Looks like game over but City must believe it’s game on

On the face of it, the failure of any of the four League of Ireland clubs to register a win on their first nights of European football this season doesn’t paint a pretty picture of the domestic game but, as ever in the context of the away goals rule, the good — as well as the devil — is in the detail.

Looks like game over but City must believe it’s game on

On the face of it, the failure of any of the four League of Ireland clubs to register a win on their first nights of European football this season doesn’t paint a pretty picture of the domestic game but, as ever in the context of the away goals rule, the good — as well as the devil — is in the detail.

In the Champions League, Dundalk will have been disappointed not to score at home to Riga but, in keeping the Latvians at bay at Oriel Park on Wednesday, Vinny Perth’s men can take heart from knowing that they are now the only side in the tie who can still benefit from the vital away goal.

In the Europa League, Shamrock Rovers have already done that, and on the double, a last-minute Roberto Lopes goal securing a 2-2 draw away to SK Brann, a result which puts the Hoops in a strong position ahead of the second leg in Tallaght though, as in the case of Dundalk, they still have plenty of work to do.

While both of those ties remain, as they say, finely poised, the same can’t be said for where St Patrick’s Athletic and Cork City find themselves after deeply disappointing first legs at home in the Europa League.

Both are already two-down, against IFK Norrkoping and Progres Niederkorn respectively, and will travel next week more in hope than expectation, knowing that they will need, if not quite the kind of spectacular comebacks with which European club football thrilled us at the business end of last season, then something not too very far off if they are simply to maintain interest in the competition beyond the first round.

The most deflating result of Thursday night came at Turner’s Cross where, even in this season of trial and tribulation for Cork City, most people still fancied the Rebels to at least seize the initiative against the largely unheralded visitors from Luxembourg.

But after a bright start gave way to a prolonged exercise in first half self-destruction by the home side, it was Progres Niederkorn who took full command of the tie, capitalising on two giveaway goals — and a missed penalty — before all too comfortably seeing out the second 45 against a shell-shocked City team.

After the feast of the last five years, this period of famine for Cork City is tough for all at the club to take, not least John Cotter who had theunenviable task of coming in after the first leg to face a media tribunal whose collective judgment was that this game was already up.

City’s failure to seriously trouble the Progres ‘keeper brought the most familiar concern on the pitch back into the spotlight, a deficiency of which the faithful would have been all too aware even without the presence in the stands on Thursday of Seanie Maguire as a flesh and blood reminder of recent glory days that are already beginning to feel like they belong to a distant past.

And it was against the backdrop of City’s recurring goal-shyness that Cotter was asked if it had been poor timing on the club’s part to let top scorer Graham Cummins leave for Shamrock Rovers.
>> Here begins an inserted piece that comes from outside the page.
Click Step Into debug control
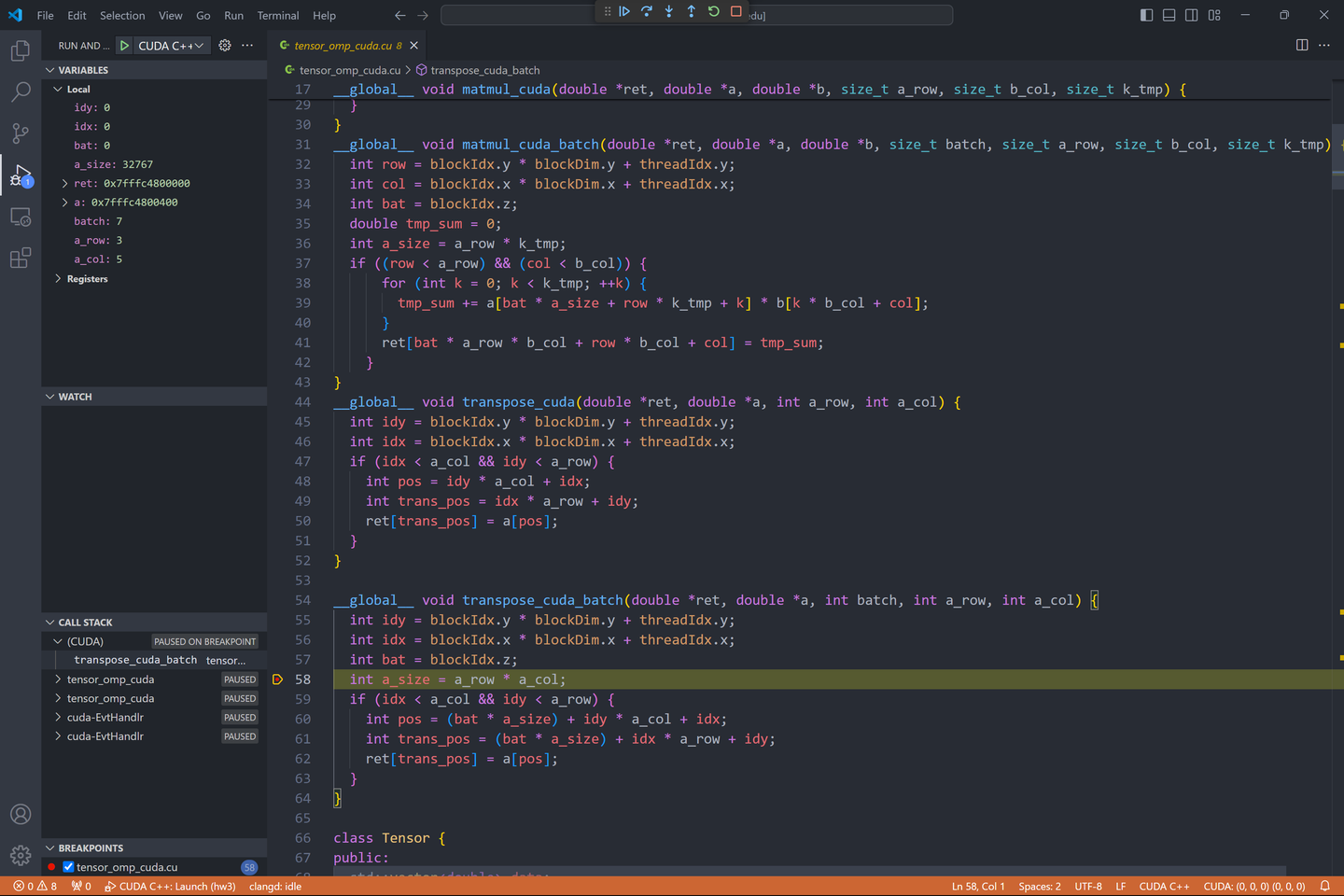 tap(668, 11)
The first thing is it wasn’t the club’s decision for Graham to go,” he insisted. “Was it bad timing? I don’t think so. A lot of people might disagree with me but I don’t. Not saying Graham wasn’t a great lad around the place, he was brilliant.

"But sometimes things get stale in certain places and I thought that was an area where it was.

“I thought it was maybe good for Graham to get a fresh start as well. We brought Marky (Mark O’Sullivan) back in. Bad timing? No,absolutely not.

“As I said, it wasn’t the club’s decision, it was my decision. I take full responsibility for it and I still back my decision to this day.”

But goals are exactly what Cork need in Luxembourg next week if they are to have any hope of staging their own improbable comeback, the players — whatever about the public — needing to travel in the belief that they’re engaged in something other than a mission impossible.

“If we go over there and score the first goal, the tie is open again,” said Cotter. “It’s pointless going over there with your tail between your legs and feeling sorry for yourself. And there’ll beno-one going over there like that, I can assure you of that.”

As it happens, Progres manager Roland Vrabec, while understandably delighted with what he called “the perfect result” in the first leg, doesn’t disagree with his Cork counterpart.

“I think next week is going to be a totally different game,” he said.

And difficult for us because now everything is in our hands. We are now the favourites and we have to deal with that situation. Nothing happened, we just won the first game. Everything can happen next week.

"If Cork scores one goal everything is open again so we have to be really, really careful. We have to score at least one goal to be sure. So it’s our job to play offensive, go for the first goal and make sure we go to the next round.”